L'uscita della
Suzuki dal campionato MotoGP sarà accompagnata dalla chiusura dei siti e profili social online a fine dicembre. Dopo il ritorno nella Top Class nel 2015 con Aleix Espargarò e Maverick Vinales chiude i battenti al termine di otto stagioni condite da sei vittorie, una lunga sfilza di podi e soddisfazioni. All'inizio di maggio i vertici di Hamamatsu hanno dato l'annuncio shock dell'addio al Motomondiale e al Mondiale Endurance.
Alex Rins ha continuato a collezionare successi, a dimostrazione di quanto fosse valido il progetto GSX-RR e unito il gruppo di lavoro.

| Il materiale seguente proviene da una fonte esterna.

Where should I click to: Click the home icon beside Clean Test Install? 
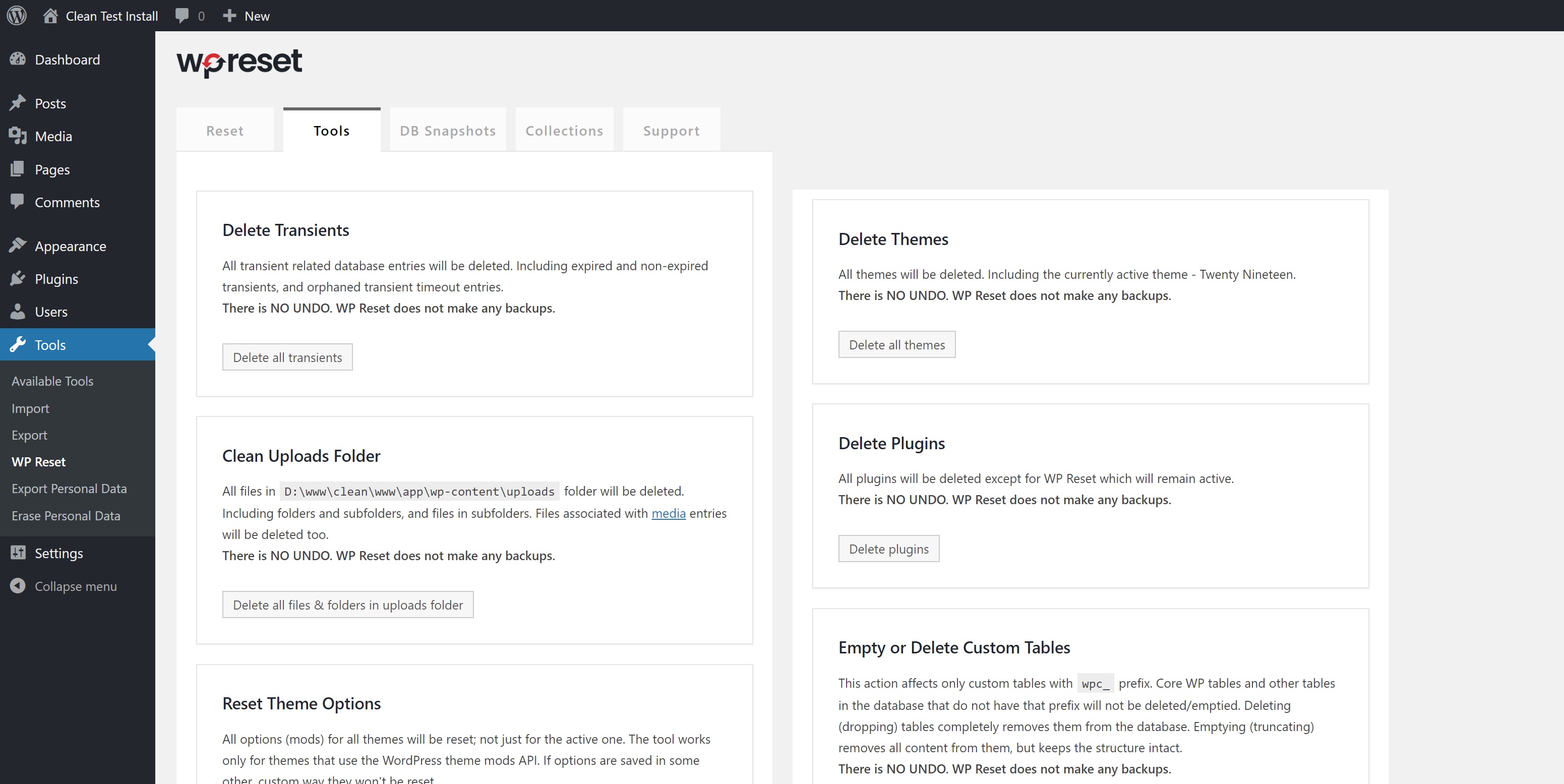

Suzuki non è nuova al ritiro
Una decisione dettata dall'alto per questioni prettamente economiche, per dirottare gli investimenti sul settore elettrico e automotive, ma che probabilmente avrà ripercussioni sull'immagine del marchio. Non è la prima volta che
Suzuki si ritira sommariamente, a parte le dimissioni di massa delle fabbriche giapponesi alla fine degli anni '60. Negli anni '80 una nuova uscita fino al ritorno nel 1987 dopo 3 anni di assenza, con la moto che alla fine avrebbe portato Kevin Schwantz al Mondiale nel 1993 e Kenny Roberts Junior nel 2000. Un altro ritiro a sorpresa è avvenuto nel 2011, con Dorna furiosa, ma la Suzuki è riuscita a minimizzare la rescissione del contratto promettendo che la rottura sarebbe stata solo temporanea. E in realtà sono tornati nel 2015, con un prototipo che raccoglieva consensi a destra e a manca.
Danilo Petrucci compreso, che ha sostituito Joan Mir al GP di Thailandia a grande richiesta del team manager Livio Suppo.
L'uscita dalla MotoGP per nuovi investimenti
Allora perché
Suzuki ha posto fine all'avventura, lasciando sgomenti sia lo staff che i fan? Nobuo Fujii, direttore marketing dell'azienda, ha svelato qualche retroscena in un'intervista a Motorcylcenews.com. "
Uno dei motivi era reinvestire nella carbon neutrality che non significa solo elettrificazione. In questo momento la Suzuki sta valutando varie possibilità, a seconda della cilindrata del motore". Questa urgenza di mercato ha spinto i vertici dell'azienda ad abbandonare la MotoGP. Fujii ha poi ribadito che l'investimento "
ha a che fare con questo tipo di moto e con quello che dovrà essere in futuro la gamma Suzuki, per stare al passo con la società e la legislazione".
Il manager giapponese ha assicurato che questa drastica decisione consentirà alla
Suzuki di sfornare nuovi modelli per il mercato auto e moto nel medio termine. La presenza in MotoGP ha permesso di assimilare "
nuove tecnologie che abbiamo potuto utilizzare nel corso degli anni" e gli ingegneri che hanno svolto quel lavoro "
lavoreranno nelle nostre aree di produzione". Infine il responsabile marketing ha sottolineato che "
siamo l'unico marchio nel Regno Unito che ha una gamma di auto ibride al 100%... Questo dimostra l'impegno che abbiamo in quell'area".